Selain itu, pemerintah juga telah membuat program Pahlawan Ekonomi Nusantara atau PENA yang sudah diterima oleh 5.355 difabel yang berwirausaha. Ada pula bantuan permakanan senilai Rp 30.000 per difabel yang telah membantu 33.774 penerima manfaat.
Di bidang ketenagakerjaan, pemerintah membentuk Unit Layanan Disabilitas yang menyelenggarakan berbagai program pelatihan dan jaringan kerja bagi difabel usia produktif. Program ini membantu pekerja difabel mengoptimalkan kemampuan dalam dirinya untuk mandiri secara finansial.
Dalam forum ini, para delegasi Menteri Sosial se-ASEAN mengakui, setiap negara, masing-masing masih memiliki sejumlah masalah yang belum selesai terkait difabel. Di antaranya, perlindungan hukum, menghapus stigma dan diskriminasi, serta menciptakan lapangan pekerjaan. Terlebih, akibat pandemi Covid-19, sama seperti masyarakat yang lain, kelompok difabel masih terpuruk.

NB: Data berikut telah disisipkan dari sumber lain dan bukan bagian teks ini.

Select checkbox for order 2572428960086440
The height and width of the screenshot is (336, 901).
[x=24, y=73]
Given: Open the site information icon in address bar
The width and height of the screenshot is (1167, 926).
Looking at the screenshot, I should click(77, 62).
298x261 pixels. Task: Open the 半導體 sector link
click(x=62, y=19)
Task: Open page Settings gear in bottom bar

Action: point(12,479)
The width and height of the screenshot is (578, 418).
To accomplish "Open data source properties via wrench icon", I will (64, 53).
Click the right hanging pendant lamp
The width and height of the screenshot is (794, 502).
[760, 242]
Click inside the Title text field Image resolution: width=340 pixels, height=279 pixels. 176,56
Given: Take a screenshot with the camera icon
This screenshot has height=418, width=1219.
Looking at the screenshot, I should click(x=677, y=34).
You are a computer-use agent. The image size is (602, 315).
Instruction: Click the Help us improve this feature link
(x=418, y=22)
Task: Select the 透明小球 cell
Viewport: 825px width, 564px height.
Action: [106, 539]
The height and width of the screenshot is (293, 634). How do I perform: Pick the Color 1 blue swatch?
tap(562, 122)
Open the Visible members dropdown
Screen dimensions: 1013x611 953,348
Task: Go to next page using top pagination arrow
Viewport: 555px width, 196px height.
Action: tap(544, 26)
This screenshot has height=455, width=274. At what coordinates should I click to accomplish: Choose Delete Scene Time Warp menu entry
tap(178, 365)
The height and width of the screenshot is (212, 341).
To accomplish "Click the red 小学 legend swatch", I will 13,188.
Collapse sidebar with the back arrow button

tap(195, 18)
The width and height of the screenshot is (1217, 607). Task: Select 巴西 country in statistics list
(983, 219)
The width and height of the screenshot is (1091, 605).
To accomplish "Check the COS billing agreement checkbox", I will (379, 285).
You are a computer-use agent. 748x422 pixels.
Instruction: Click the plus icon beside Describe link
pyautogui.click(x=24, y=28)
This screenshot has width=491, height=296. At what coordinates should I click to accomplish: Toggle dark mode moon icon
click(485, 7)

”Dalam mewujudkan hal ini, saya mengimbau semua pihak agar dapat melanjutkan kolaborasi yang bermakna dan substantif di antara badan-badan sektoral ASEAN untuk melibatkan penyandang disabilitas di tiga pilar ASEAN,” kata Sekretaris Jenderal ASEAN Bidang Komunitas Sosial Budaya Ekkaphab Phantavong.
Selain para Menteri Sosial dan pejabat tinggi ASEAN, kegiatan ini juga akan diikuti perwakilan Badan Sektor ASEAN, organisasi terafiliasi ASEAN, organisasi penyandang disabilitas, mitra wicara ASEAN, serta para akademisi. Total sebanyak 200 peserta akan terlibat dalam acara ini.
FTT ASEAN ini merupakan salah satu rangkaian KTT ASEAN di bawah keketuaan Indonesia. Forum ini akan mengidentifikasi tantangan-tantangan di ASEAN dalam memperkuat pembangunan inklusif difabel, termasuk melalui pembelajaran dari dampak situasi pandemi Covid-19 terhadap kehidupan para penyandang disabilitas.